**EXERCISE TASKS**:
• A. Please copy the passage of the text on Java number types from "Converting from a" up to and including "for type conversion.".
• B. Shorten the paragraph of the text on Java number types that begins "The default type of number literals" while keeping its main facts.

**TEXT TO READ**:
********************
I think this is because the capacity for a Map is expressed in terms of an int. When you try to work with a byte and an int, because of promotion rules, the byte will anyways be converted to an int. The default capacity is expressed in terms of an int to maybe avoid those needless promotions.
Using byte or short for variables and constants instead of int is a premature optimization that has next to no effect.
Most arithmetic and logical instructions of the JVM work only with int, long, float and double, other data types have to be cast to (usually) ints in order for these instructions to be executed on them.
The default type of number literals is int for integral and double for floating point numbers. Using byte, short and float types can thus cause some subtle programming bugs and generally worsens code readability.
A little example from the Java Puzzlers book:
public static void main(String[] args) {
for (byte b = Byte.MIN_VALUE; b < Byte.MAX_VALUE; b++) {
if (b == 0x90)
System.out.print("Joy!");
}
}
This program doesn't print Joy!, because the hex value 0x90 is implicitly promoted to an int with the value 144. Since bytes in Java are signed (which itself is very inconvenient), the variable b is never assigned to this value (Byte.MAX_VALUE = 127) and therefore, the condition is never satisfied.
All in all, the reduction of the memory footprint is simply too small (next to none) to justify such micro-optimisation. Generally, explicit numeric types of different size are not necessary and suitable for higher level programming. I personally think that only case where smaller numeric types are acceptable are byte arrays.
The byte values still taking the same space in the JVM and it will also need to be converted to int to the practical purposes explicitly or implicitly, including array sizes, indexes, etc.
Converting from a byte to an int(as it needs to be anint` in any case) would make the code slower if anything. The cost of memory is pretty trivial in the overall scheme of things.
Given the default could be any int value, I think int makes sense.
A lot of data can be represented as a series of Bytes.
Int is the default data type that most users will use when counting or workign with whole numbers.
the issue with using Byte is that the compiler will not recognize it for type conversion.
anytime you tried
int variablename = bytevariable;
it wouldnt complete the assignment however
double variablename = intVariable;
would work.
I need to convert a piece of code from Objective-C to Java, but I have a problem understanding the Primitive Types in Objective-C. So I had their data types in my Objective-C code :
UInt64, Uint32, UInt8 ,
which are unsigned integers (as I understand from internet). So my question is, can I use Java primitive types like byte (8bit) - instead of UInt8, int (32bit) - instead of UInt32, and long (64bit) - instead of UInt64.
Unfortunately, it isn't a straight translation and without knowing more about your program, its hard to suggest what the "right" approach is.
If your UInt8 values really range from 0-255, you may have to use Java signed int to be able to hold the entire range.
If you are dealing with byte streams or memory layouts and really need to use just a single byte of memory, than you could try byte, but you may have to test and handle cases to handle when the high-bit is set (value > 127). Ditto with the other unsigned types.
Ideally, if your code just kind of "defaulted" to the unsigned types, but really the signed versions would have worked fine too (i.e. the ranges of your values never equal or exceed 2^7, 2^15, or 2^31 respectively), then you may be fine with the "straight" translation to byte, int, and long.
Yes, those are the correctly sized data types to use in Java. Make sure you take into account that Java does not have unsigned types and the trick is to use the next largest size. 64 bit unsigned arithmetic requires special consideration.
********************
**RECORD EXTRACTS**:

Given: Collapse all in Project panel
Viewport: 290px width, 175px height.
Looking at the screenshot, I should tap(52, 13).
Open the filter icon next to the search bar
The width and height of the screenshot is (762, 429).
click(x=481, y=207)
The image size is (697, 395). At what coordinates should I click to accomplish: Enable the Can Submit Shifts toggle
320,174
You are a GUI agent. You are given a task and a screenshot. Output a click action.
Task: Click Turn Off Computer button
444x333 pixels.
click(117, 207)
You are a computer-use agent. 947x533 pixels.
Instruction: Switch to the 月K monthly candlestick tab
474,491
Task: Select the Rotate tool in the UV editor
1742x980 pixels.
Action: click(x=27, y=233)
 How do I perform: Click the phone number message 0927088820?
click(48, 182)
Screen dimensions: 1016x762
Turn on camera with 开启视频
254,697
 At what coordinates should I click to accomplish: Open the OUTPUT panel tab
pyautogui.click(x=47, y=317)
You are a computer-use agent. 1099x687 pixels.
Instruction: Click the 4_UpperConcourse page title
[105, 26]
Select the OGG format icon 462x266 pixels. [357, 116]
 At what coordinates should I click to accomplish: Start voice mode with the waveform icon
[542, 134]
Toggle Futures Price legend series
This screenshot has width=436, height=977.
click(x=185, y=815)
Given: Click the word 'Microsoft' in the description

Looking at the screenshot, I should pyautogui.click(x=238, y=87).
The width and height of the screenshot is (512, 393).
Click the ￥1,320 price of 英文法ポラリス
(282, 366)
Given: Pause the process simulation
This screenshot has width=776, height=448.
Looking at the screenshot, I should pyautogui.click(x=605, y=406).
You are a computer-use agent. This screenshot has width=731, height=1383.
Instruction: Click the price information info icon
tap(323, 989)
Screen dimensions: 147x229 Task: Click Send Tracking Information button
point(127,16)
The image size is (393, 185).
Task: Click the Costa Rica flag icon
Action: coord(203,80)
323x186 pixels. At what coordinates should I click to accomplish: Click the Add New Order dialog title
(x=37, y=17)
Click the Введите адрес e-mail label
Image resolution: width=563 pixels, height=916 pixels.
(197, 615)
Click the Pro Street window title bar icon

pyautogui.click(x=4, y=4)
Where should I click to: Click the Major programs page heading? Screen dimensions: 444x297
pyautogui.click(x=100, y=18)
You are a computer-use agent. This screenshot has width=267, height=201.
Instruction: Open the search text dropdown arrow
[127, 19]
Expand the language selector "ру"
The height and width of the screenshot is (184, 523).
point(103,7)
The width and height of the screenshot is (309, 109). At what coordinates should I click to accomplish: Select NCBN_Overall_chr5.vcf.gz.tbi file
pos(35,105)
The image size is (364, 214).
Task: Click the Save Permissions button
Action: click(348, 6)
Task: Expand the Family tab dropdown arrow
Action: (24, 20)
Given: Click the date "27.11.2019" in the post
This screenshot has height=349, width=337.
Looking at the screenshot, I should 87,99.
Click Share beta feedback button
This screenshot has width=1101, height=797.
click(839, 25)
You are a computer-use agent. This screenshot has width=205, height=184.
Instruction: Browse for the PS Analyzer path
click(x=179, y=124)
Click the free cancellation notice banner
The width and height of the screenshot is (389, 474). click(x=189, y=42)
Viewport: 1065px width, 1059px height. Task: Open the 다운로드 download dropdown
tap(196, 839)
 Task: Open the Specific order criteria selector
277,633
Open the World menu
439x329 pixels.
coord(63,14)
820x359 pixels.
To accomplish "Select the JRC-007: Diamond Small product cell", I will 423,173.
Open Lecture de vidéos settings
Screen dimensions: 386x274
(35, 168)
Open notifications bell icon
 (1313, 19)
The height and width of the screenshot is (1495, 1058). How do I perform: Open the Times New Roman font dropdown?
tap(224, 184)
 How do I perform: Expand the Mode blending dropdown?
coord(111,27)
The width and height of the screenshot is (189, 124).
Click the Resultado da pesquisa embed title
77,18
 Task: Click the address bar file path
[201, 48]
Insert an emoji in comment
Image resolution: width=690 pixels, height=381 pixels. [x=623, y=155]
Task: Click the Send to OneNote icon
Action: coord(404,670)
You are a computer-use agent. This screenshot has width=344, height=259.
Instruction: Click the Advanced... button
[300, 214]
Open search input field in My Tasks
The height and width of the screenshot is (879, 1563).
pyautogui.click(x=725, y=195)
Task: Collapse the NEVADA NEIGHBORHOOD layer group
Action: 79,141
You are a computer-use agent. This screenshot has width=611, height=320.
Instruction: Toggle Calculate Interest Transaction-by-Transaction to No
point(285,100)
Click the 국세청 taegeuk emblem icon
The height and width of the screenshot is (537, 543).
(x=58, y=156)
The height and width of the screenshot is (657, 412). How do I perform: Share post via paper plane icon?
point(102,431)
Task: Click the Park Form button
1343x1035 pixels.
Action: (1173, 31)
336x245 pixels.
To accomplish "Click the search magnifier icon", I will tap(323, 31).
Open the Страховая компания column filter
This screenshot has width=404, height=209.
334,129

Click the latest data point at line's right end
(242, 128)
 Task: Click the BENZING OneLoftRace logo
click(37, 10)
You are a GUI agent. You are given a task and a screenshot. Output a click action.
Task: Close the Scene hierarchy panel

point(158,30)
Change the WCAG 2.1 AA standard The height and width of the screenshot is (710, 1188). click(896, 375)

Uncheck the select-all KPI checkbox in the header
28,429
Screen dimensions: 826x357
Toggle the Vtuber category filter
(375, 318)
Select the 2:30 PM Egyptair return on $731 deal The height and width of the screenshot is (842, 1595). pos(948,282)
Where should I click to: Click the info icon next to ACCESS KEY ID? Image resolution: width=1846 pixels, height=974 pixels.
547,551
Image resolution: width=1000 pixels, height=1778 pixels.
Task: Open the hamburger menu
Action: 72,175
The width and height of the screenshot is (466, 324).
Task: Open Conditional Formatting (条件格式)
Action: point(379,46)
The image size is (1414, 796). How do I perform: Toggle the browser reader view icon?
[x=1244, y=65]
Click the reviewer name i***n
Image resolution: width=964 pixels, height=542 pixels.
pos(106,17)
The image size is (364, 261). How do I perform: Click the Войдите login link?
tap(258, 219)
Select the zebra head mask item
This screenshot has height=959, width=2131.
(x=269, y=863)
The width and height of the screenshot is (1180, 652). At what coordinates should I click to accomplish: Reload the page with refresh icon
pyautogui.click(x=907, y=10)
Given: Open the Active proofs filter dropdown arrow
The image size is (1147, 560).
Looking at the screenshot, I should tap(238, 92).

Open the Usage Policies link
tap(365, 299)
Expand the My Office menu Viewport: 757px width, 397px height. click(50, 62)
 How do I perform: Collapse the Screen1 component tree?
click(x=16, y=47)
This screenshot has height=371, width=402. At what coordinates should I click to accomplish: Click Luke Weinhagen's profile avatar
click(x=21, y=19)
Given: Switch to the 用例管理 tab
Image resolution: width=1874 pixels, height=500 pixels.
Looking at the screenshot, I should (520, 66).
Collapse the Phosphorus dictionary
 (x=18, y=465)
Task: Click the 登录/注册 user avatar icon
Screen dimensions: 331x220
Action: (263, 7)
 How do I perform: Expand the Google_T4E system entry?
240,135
********************
**SOLUTIONS**:
• A.
Converting from a byte to an int(as it needs to be anint` in any case) would make the code slower if anything. The cost of memory is pretty trivial in the overall scheme of things.
Given the default could be any int value, I think int makes sense.
A lot of data can be represented as a series of Bytes.
Int is the default data type that most users will use when counting or workign with whole numbers.
the issue with using Byte is that the compiler will not recognize it for type conversion.

• B. Integral number literals default to int and floating-point literals to double, so using byte, short and float can cause subtle bugs and generally makes code harder to read.